Journal of Bioeconomics, 2004, vol. 6, issue 1, 39-63

Abstract: This article argues that emotional attachment drive has shaped the evolution of human intelligence, interpersonal relationships and culture. The first section is about the evolution of social bonds and their role in the rise of intelligence. At the outset, I present evidence that desire for emotional closeness to others is a primary human instinct. Recent discoveries in neurobiology are then incorporated into a summary of the evolution of brain systems that activate emotional attachments and the vital role of parental nurture in the development of offspring's social behavior and capacity to cope with stress.
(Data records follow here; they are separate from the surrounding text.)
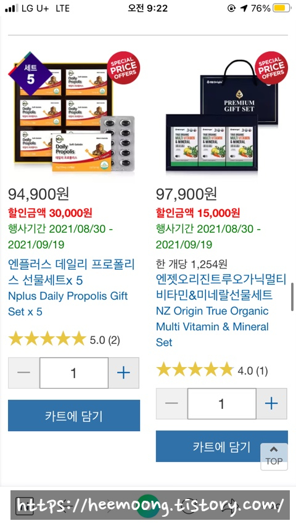
Task: Tap plus icon for Nplus Propolis quantity
Action: [x=123, y=373]
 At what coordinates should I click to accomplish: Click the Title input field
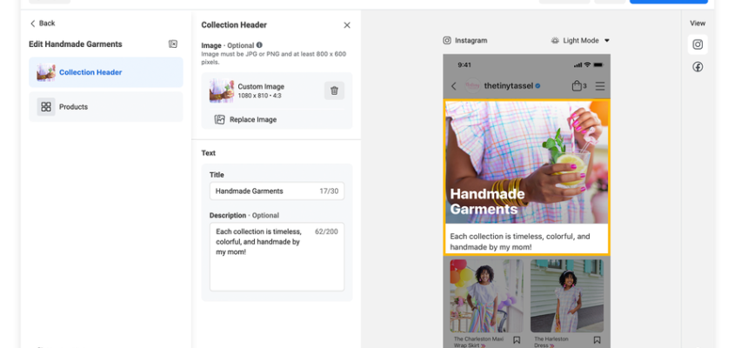[x=277, y=191]

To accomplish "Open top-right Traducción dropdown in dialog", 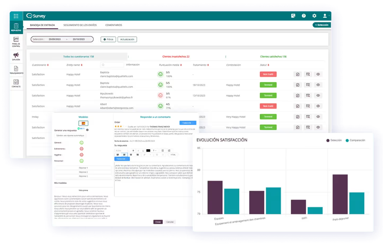I will 187,123.
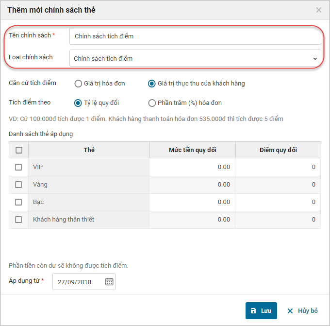Edit Mức tiền quy đổi for VIP
The width and height of the screenshot is (330, 326).
193,167
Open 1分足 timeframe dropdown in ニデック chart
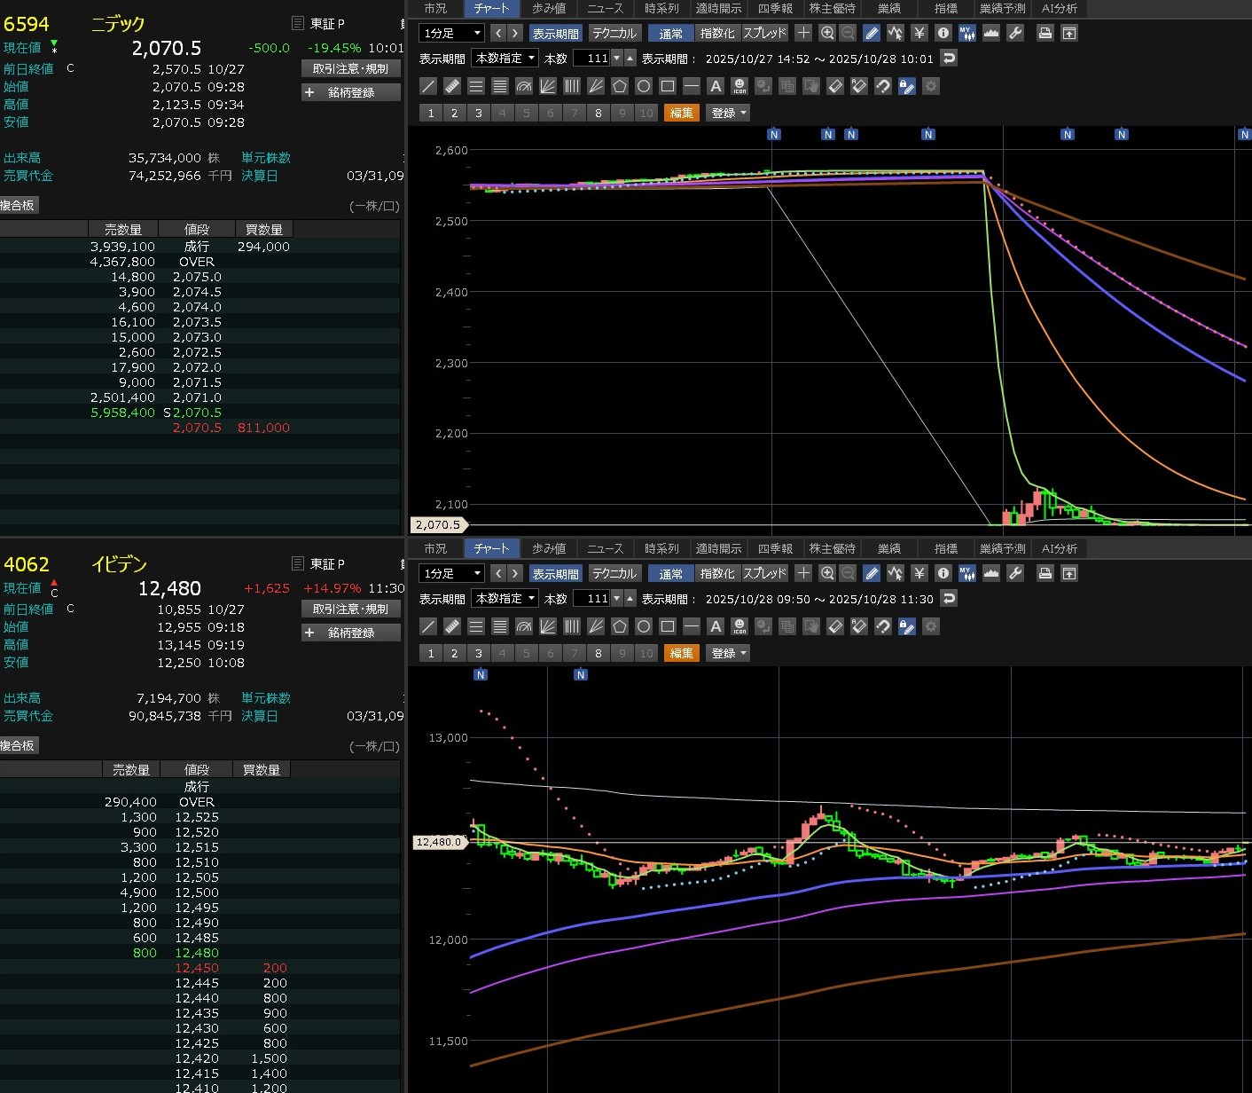The image size is (1252, 1093). (x=451, y=33)
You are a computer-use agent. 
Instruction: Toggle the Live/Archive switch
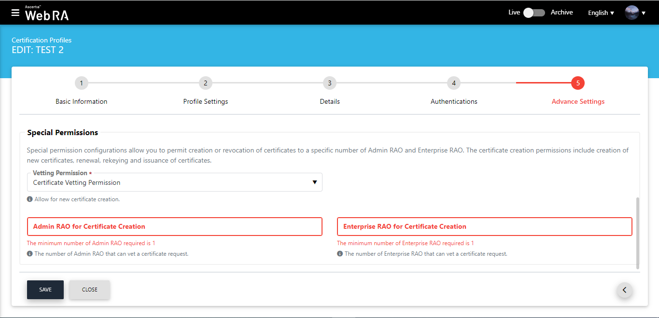(534, 13)
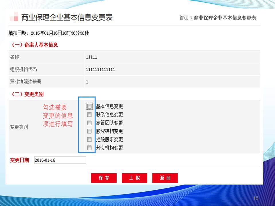Click the breadcrumb chevron separator after 首页

pos(191,18)
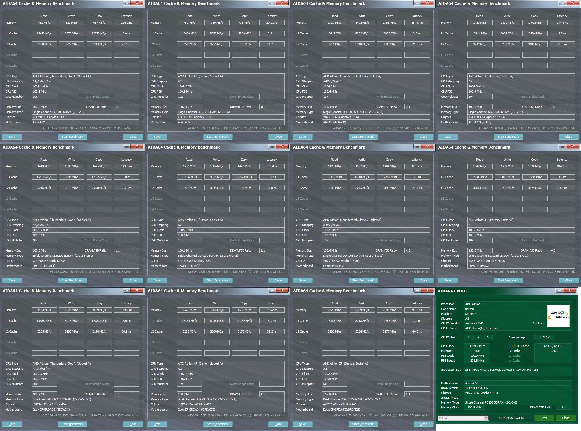The image size is (581, 431).
Task: Start Benchmark in the DDR333 nForce2 window
Action: coord(363,424)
The evolution of maternal behavior is discussed as a particularly important event enabling expansion of brain size and complexity and initiating a pattern of mutually enhancing co-evolution between social complexity and intelligence leading ultimately to the modern human brain. The second section examines how emotional attachment drive may have contributed to the evolution of prominent aspects of human nature and culture. It is hypothesized that the evolution of unique human mental abilities provided vast new outlets for and means of expressing emotional attachment leading to much closer and more diverse interpersonal relationships and the rise and transmission of culture. These developments were very likely important for increasing the adaptive advantages and decreasing the dangers of high intelligence. Emotional bonding between human sex partners was probably selected for because the slow maturation, complex cognitive and psychological development and culture acquisition needs of children required more parental attention for much longer periods compared to offspring of other primate species. Integration of attachment motivation and high intelligence is hypothesized to have been important in the selection of hominid species that were the immediate ancestors of modern humans.